▶ What this task involves
The lines from the start of the records through the one containing "Refresh the dashboard" are to be restated word for word; please include both ends.

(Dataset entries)
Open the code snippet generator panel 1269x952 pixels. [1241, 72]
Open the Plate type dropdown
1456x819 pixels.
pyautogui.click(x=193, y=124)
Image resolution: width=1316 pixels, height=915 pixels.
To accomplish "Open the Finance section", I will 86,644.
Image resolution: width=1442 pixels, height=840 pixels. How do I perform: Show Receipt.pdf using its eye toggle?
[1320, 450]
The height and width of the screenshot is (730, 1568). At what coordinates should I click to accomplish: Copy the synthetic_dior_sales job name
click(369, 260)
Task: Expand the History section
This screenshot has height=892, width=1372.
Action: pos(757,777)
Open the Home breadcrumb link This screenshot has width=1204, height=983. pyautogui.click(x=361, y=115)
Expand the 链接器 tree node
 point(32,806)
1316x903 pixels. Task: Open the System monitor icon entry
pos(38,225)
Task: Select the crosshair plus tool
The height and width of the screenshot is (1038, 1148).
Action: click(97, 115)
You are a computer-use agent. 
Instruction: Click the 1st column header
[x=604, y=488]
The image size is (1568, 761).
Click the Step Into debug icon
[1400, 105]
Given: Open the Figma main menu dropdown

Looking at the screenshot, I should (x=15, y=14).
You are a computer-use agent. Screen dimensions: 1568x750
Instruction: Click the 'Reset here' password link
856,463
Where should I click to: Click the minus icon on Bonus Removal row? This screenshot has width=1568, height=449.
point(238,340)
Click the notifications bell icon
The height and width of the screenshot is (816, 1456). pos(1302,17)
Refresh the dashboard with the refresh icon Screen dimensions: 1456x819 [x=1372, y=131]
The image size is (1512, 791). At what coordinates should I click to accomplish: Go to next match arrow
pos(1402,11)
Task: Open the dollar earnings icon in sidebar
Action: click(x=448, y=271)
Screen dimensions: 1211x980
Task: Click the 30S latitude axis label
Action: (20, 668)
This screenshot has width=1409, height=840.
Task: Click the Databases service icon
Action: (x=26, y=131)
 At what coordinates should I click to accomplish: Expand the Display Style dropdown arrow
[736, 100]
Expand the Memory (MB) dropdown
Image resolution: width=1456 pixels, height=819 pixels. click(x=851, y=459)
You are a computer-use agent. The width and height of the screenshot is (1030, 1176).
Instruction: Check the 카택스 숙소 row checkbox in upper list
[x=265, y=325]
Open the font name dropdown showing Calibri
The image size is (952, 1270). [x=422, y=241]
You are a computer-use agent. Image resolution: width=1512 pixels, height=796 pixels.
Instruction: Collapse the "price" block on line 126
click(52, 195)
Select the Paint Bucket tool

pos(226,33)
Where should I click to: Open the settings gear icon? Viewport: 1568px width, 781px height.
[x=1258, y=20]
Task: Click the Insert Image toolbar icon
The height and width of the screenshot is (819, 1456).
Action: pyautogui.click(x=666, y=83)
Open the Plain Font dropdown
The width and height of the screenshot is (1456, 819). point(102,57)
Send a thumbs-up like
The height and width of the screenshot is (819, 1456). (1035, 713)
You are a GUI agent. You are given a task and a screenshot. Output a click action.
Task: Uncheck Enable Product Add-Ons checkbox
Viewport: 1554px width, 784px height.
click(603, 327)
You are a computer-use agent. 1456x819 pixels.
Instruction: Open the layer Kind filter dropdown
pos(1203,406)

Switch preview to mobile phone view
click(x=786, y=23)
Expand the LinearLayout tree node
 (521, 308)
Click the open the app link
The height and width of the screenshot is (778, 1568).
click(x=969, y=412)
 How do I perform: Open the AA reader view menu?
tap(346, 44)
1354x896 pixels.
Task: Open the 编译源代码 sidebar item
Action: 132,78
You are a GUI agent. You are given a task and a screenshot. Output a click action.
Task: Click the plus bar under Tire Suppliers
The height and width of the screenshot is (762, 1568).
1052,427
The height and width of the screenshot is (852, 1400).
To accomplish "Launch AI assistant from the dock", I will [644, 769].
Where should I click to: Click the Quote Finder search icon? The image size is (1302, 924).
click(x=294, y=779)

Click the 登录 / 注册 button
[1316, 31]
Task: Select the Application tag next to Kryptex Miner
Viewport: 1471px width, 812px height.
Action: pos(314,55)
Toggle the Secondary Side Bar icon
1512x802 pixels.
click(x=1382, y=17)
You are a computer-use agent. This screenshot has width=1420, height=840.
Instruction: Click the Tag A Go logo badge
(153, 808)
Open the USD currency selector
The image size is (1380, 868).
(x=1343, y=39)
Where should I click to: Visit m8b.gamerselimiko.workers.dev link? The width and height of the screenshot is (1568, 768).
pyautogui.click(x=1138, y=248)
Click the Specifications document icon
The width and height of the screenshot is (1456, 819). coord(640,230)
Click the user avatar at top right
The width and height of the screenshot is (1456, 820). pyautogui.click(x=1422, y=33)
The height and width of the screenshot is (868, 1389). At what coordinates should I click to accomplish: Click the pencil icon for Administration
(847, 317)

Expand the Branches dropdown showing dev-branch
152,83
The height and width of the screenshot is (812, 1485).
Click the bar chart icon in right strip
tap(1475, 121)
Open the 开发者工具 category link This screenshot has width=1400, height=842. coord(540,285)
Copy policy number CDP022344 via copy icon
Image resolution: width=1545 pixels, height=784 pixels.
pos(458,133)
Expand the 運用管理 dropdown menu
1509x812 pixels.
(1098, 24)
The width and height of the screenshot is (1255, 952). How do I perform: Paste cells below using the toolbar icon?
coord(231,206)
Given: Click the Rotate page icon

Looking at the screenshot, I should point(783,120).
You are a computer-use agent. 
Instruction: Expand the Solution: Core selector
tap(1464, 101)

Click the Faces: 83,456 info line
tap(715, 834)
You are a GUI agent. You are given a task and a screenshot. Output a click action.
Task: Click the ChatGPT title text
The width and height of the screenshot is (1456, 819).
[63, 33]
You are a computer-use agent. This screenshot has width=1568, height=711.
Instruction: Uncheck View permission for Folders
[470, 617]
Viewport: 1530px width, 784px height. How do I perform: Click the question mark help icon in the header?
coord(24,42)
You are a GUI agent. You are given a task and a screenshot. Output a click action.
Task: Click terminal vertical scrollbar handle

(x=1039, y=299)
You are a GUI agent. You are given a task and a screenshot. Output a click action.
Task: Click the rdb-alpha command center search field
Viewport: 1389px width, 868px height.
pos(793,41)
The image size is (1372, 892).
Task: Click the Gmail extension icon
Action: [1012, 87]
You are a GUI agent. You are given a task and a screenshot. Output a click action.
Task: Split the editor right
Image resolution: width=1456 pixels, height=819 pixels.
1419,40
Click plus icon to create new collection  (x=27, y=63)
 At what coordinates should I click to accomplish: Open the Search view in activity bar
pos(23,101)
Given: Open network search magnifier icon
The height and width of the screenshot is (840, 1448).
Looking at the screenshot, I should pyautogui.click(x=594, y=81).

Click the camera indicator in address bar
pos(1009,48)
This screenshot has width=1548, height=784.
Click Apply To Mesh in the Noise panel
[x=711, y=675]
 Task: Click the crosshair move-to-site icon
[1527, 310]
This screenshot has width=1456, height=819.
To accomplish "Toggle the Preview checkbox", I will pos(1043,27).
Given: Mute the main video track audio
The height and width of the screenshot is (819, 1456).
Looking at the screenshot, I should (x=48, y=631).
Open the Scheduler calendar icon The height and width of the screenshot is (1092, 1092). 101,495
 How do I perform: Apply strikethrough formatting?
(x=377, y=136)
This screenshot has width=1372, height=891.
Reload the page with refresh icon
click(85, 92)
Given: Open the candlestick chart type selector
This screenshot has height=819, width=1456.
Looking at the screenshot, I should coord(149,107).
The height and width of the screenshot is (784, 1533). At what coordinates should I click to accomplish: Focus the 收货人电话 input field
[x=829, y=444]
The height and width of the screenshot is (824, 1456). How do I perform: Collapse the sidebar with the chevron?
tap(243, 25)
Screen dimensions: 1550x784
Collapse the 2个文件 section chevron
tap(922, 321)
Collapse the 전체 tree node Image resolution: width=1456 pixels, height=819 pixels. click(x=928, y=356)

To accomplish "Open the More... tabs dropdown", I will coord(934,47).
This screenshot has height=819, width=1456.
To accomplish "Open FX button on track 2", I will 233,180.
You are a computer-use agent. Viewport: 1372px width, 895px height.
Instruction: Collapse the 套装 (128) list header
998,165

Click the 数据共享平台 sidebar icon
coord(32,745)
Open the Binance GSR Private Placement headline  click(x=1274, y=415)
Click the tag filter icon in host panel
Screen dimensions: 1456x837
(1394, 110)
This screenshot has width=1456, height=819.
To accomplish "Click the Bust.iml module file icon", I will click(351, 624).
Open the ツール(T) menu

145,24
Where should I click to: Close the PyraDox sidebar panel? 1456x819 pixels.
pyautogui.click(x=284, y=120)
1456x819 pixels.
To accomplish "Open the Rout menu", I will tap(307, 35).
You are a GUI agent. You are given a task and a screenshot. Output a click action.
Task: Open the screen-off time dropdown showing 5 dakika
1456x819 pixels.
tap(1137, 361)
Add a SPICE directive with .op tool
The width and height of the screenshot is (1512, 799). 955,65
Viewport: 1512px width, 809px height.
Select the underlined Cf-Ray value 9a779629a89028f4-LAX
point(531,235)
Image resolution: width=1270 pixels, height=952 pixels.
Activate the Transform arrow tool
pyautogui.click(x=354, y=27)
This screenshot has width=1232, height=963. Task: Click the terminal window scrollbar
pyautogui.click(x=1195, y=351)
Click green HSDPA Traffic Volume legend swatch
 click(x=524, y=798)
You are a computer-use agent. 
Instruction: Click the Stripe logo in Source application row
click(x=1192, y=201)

▶ Answer to this problem
Open the code snippet generator panel 1269x952 pixels. [1241, 72]
Open the Plate type dropdown
1456x819 pixels.
pyautogui.click(x=193, y=124)
Image resolution: width=1316 pixels, height=915 pixels.
To accomplish "Open the Finance section", I will 86,644.
Image resolution: width=1442 pixels, height=840 pixels. How do I perform: Show Receipt.pdf using its eye toggle?
[1320, 450]
The height and width of the screenshot is (730, 1568). At what coordinates should I click to accomplish: Copy the synthetic_dior_sales job name
click(369, 260)
Task: Expand the History section
This screenshot has height=892, width=1372.
Action: pos(757,777)
Open the Home breadcrumb link This screenshot has width=1204, height=983. pyautogui.click(x=361, y=115)
Expand the 链接器 tree node
 point(32,806)
1316x903 pixels. Task: Open the System monitor icon entry
pos(38,225)
Task: Select the crosshair plus tool
The height and width of the screenshot is (1038, 1148).
Action: click(97, 115)
You are a computer-use agent. 
Instruction: Click the 1st column header
[x=604, y=488]
The image size is (1568, 761).
Click the Step Into debug icon
[1400, 105]
Given: Open the Figma main menu dropdown

Looking at the screenshot, I should (x=15, y=14).
You are a computer-use agent. Screen dimensions: 1568x750
Instruction: Click the 'Reset here' password link
856,463
Where should I click to: Click the minus icon on Bonus Removal row? This screenshot has width=1568, height=449.
point(238,340)
Click the notifications bell icon
The height and width of the screenshot is (816, 1456). pos(1302,17)
Refresh the dashboard with the refresh icon Screen dimensions: 1456x819 [x=1372, y=131]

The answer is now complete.